Schreiben Sie aus dem Seitentext zur Asylpolitik den Abschnitt wortgetreu ab, der mit „Hilfsorganisationen in Sorge“ beginnt und bis einschließlich „an die Bundesregierung.“ reicht.

Seitentext -
.....

Hilfsorganisationen in Sorge über aktuelle Asylpolitik
Große Sorge darüber, dass die aktuelle österreichische wie auch europäische Asylpolitik "nicht mehr primär dem Schutz von Flüchtlingen dient, sondern dem Schutz von Grenzen", haben sechs in diesem Bereich engagierte österreichische Hilfsorganisationen geäußert. Flüchtlinge müssten Zugang zu einem fairen und rechtsstaatlichen Verfahren in Europa haben. "Wir fordern eine solidarische Aufnahme von Schutzsuchenden in der EU statt nationaler Abschottung", heißt es in dem am Dienstag veröffentlichten gemeinsamen Appell von Caritas, Diakonie, Amnesty International, Ärzte ohne Grenzen, Rotem Kreuz und Volkshilfe an die Bundesregierung.

.....

Datenauszug -
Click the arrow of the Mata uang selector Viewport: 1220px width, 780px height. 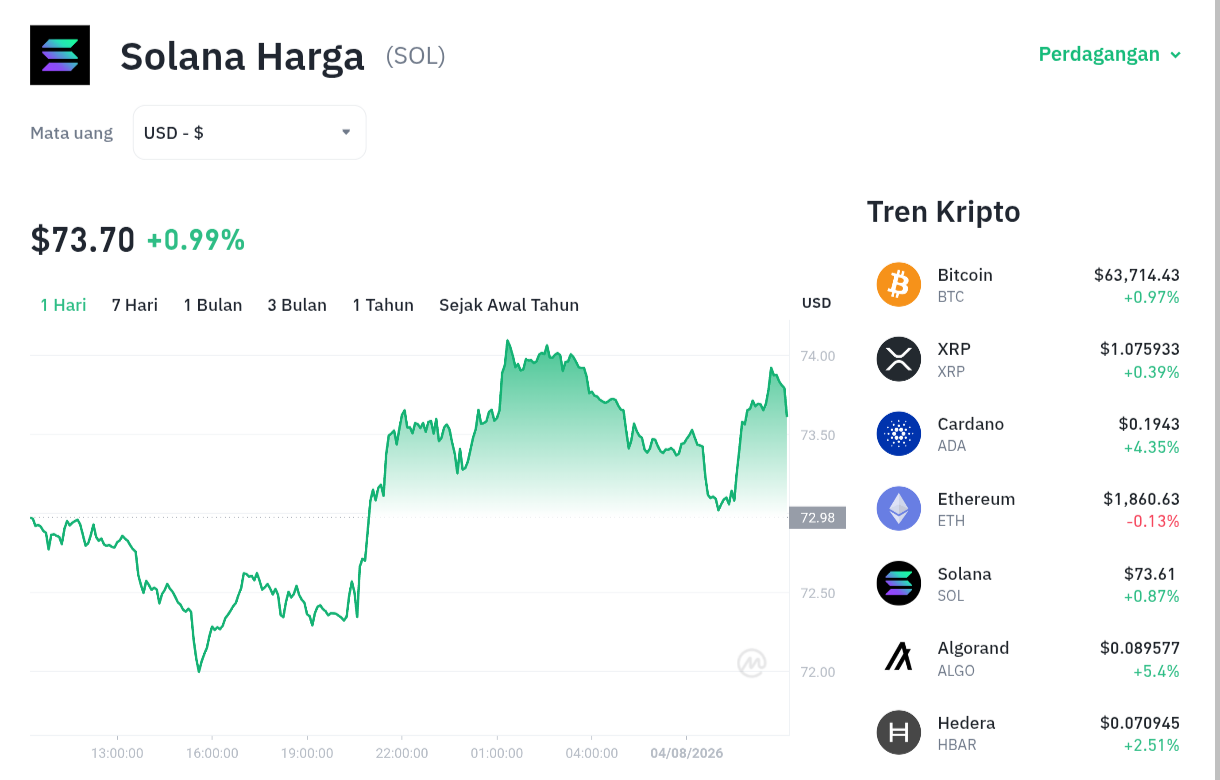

.....

Ergebnis -
Hilfsorganisationen in Sorge über aktuelle Asylpolitik
Große Sorge darüber, dass die aktuelle österreichische wie auch europäische Asylpolitik "nicht mehr primär dem Schutz von Flüchtlingen dient, sondern dem Schutz von Grenzen", haben sechs in diesem Bereich engagierte österreichische Hilfsorganisationen geäußert. Flüchtlinge müssten Zugang zu einem fairen und rechtsstaatlichen Verfahren in Europa haben. "Wir fordern eine solidarische Aufnahme von Schutzsuchenden in der EU statt nationaler Abschottung", heißt es in dem am Dienstag veröffentlichten gemeinsamen Appell von Caritas, Diakonie, Amnesty International, Ärzte ohne Grenzen, Rotem Kreuz und Volkshilfe an die Bundesregierung.